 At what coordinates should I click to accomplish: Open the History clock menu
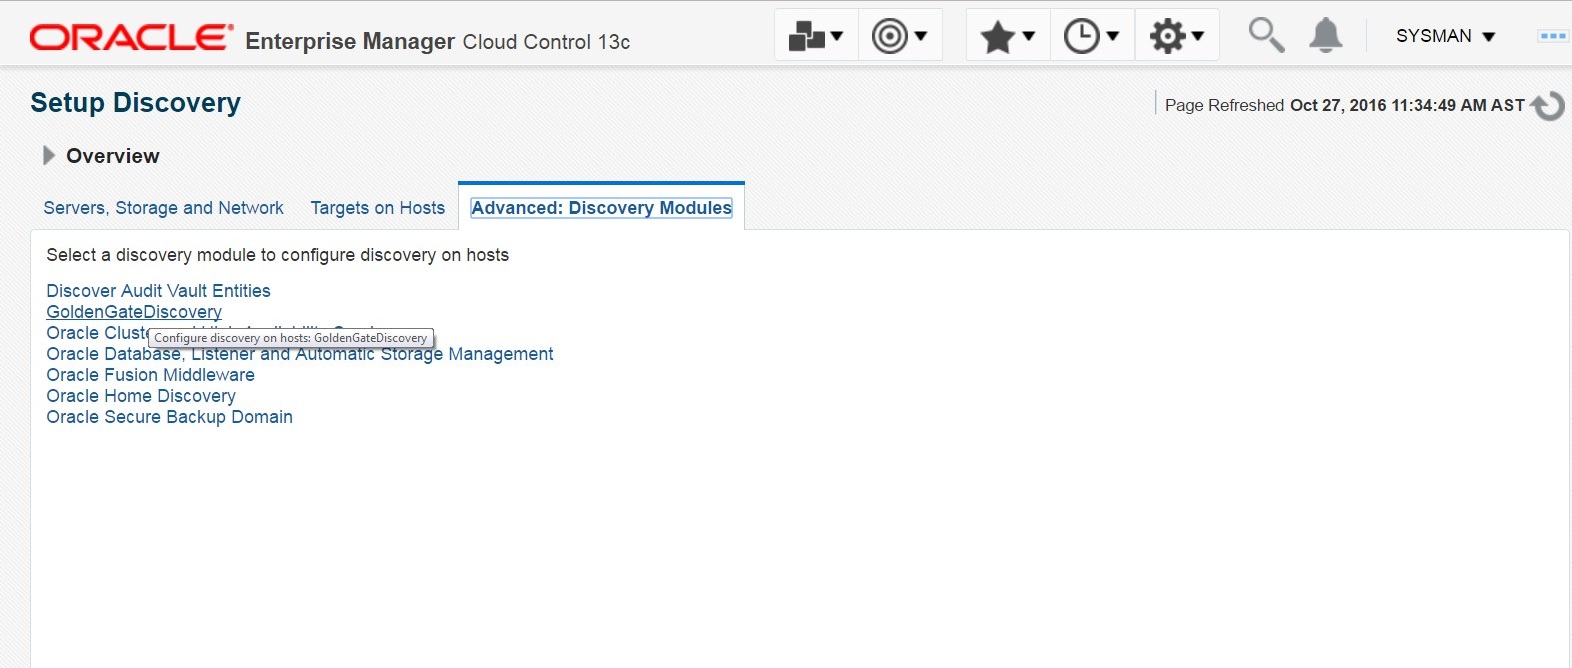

...

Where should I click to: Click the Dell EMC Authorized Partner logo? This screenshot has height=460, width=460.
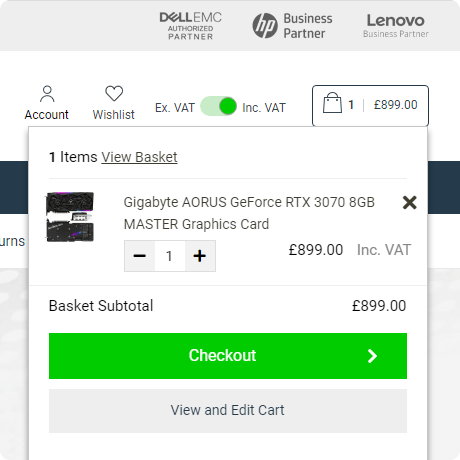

...

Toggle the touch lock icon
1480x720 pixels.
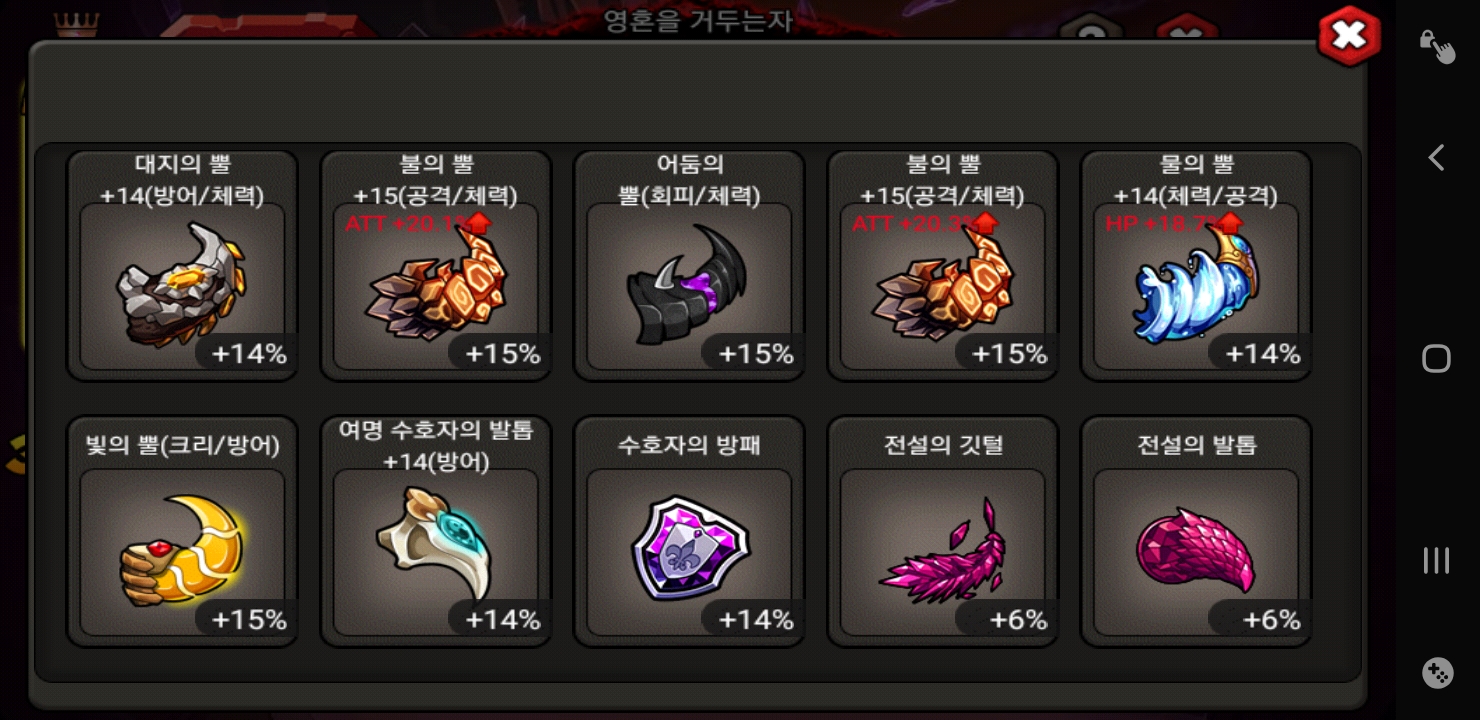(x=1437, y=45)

=== What is needed ===
Scan the entries above for the word "click". Report the lines that hold it.

=== Task solution ===
 At what coordinates should I click to accomplish: Open the History clock menu
Where should I click to: Click the Dell EMC Authorized Partner logo? This screenshot has height=460, width=460.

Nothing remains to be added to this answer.